How to complete this task ::
Without any images, output the records below verbatim.

Provided data ::

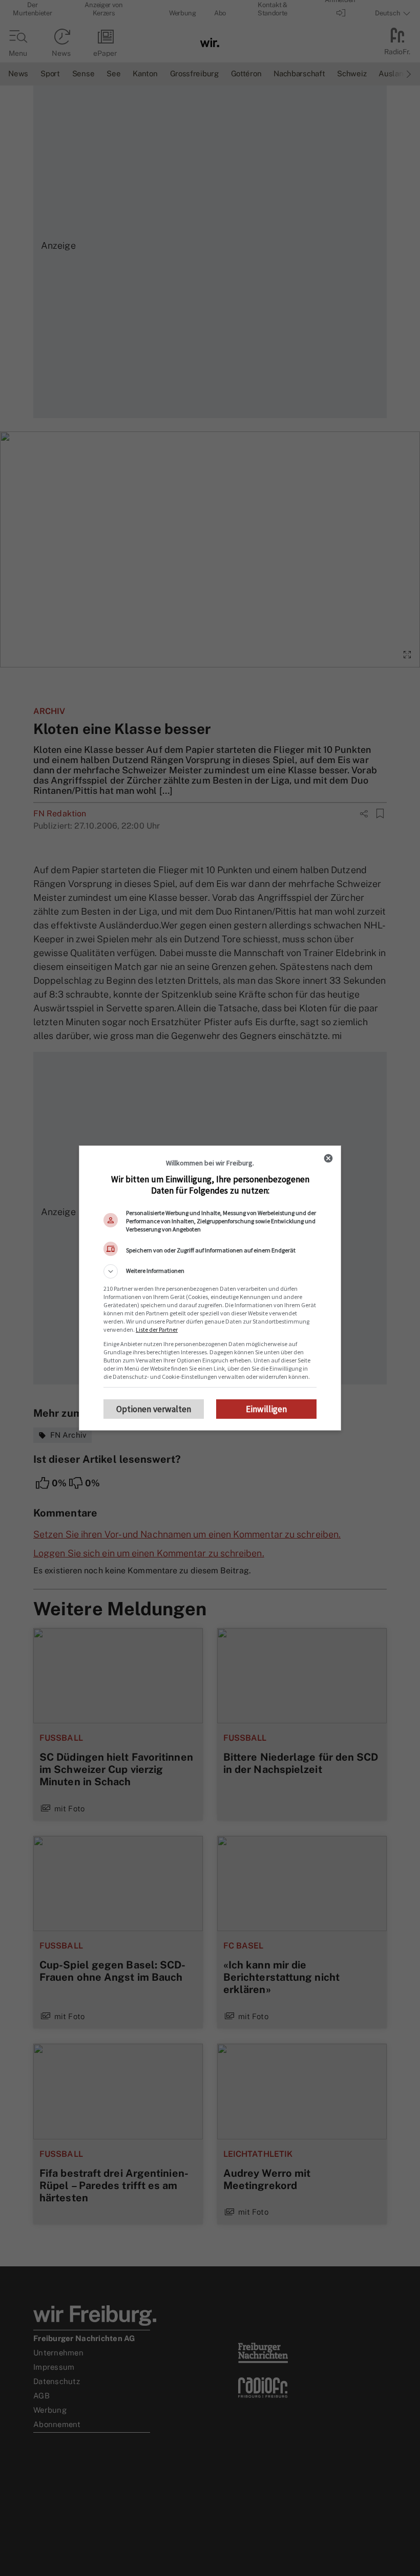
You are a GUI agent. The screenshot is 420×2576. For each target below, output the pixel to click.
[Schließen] (328, 1158)
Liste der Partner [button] (157, 1329)
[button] (210, 1271)
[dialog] (210, 1288)
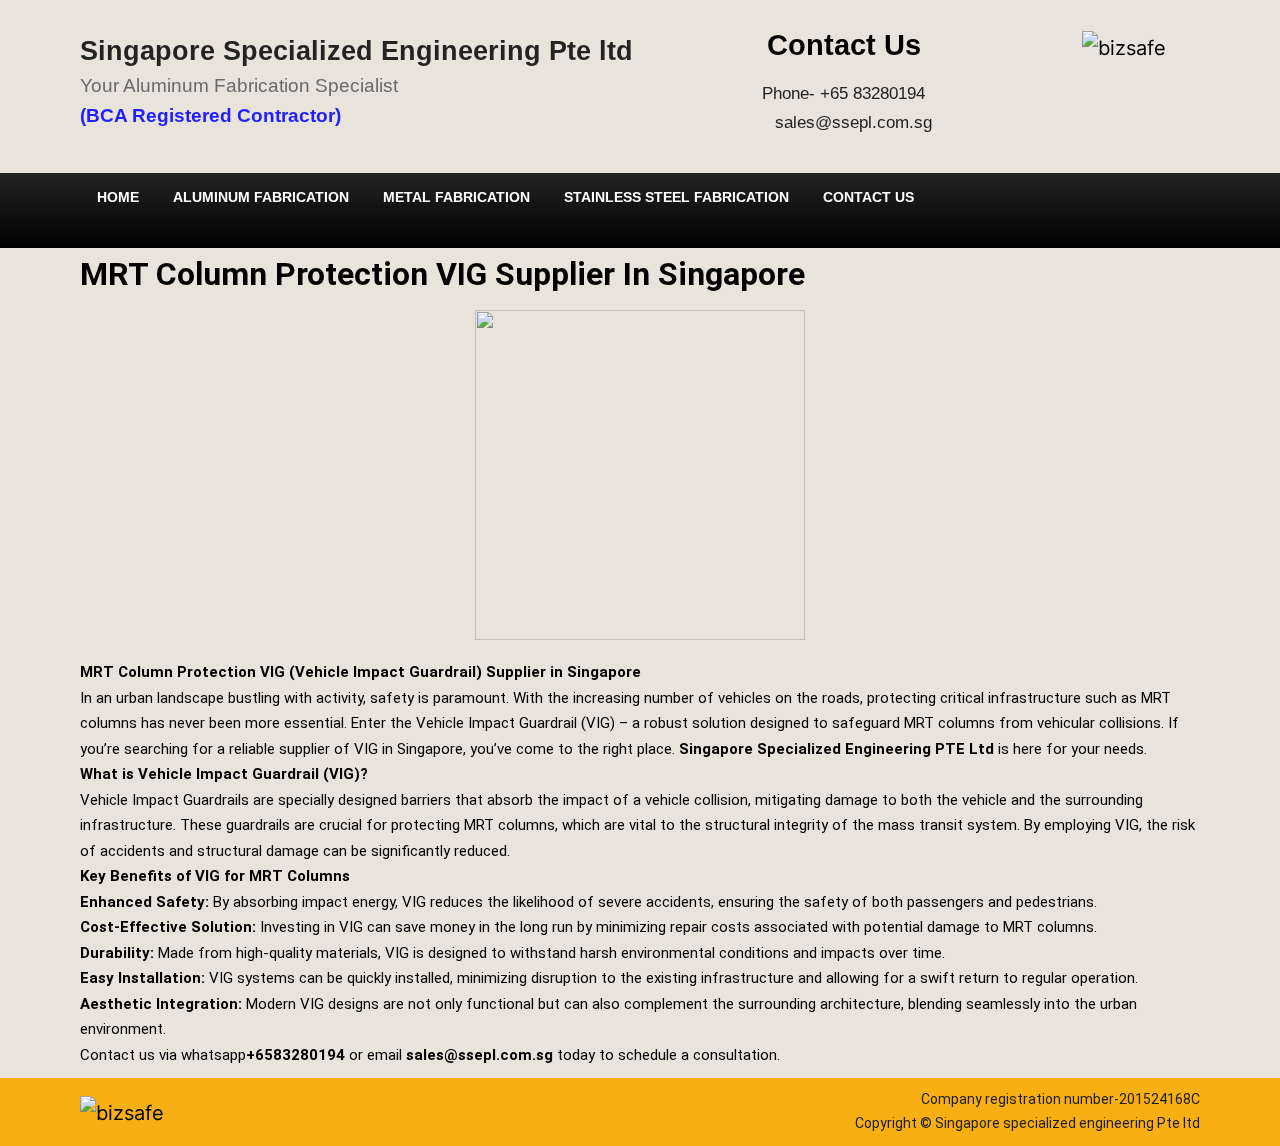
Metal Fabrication (456, 197)
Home (118, 197)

Answer section ::
You are a GUI agent. The screenshot is 420×2576. For each target below, output the pixel to click.
[Schließen] (328, 1158)
Liste der Partner [button] (157, 1329)
[button] (210, 1271)
[dialog] (210, 1288)
Metal Fabrication (456, 197)
Home (118, 197)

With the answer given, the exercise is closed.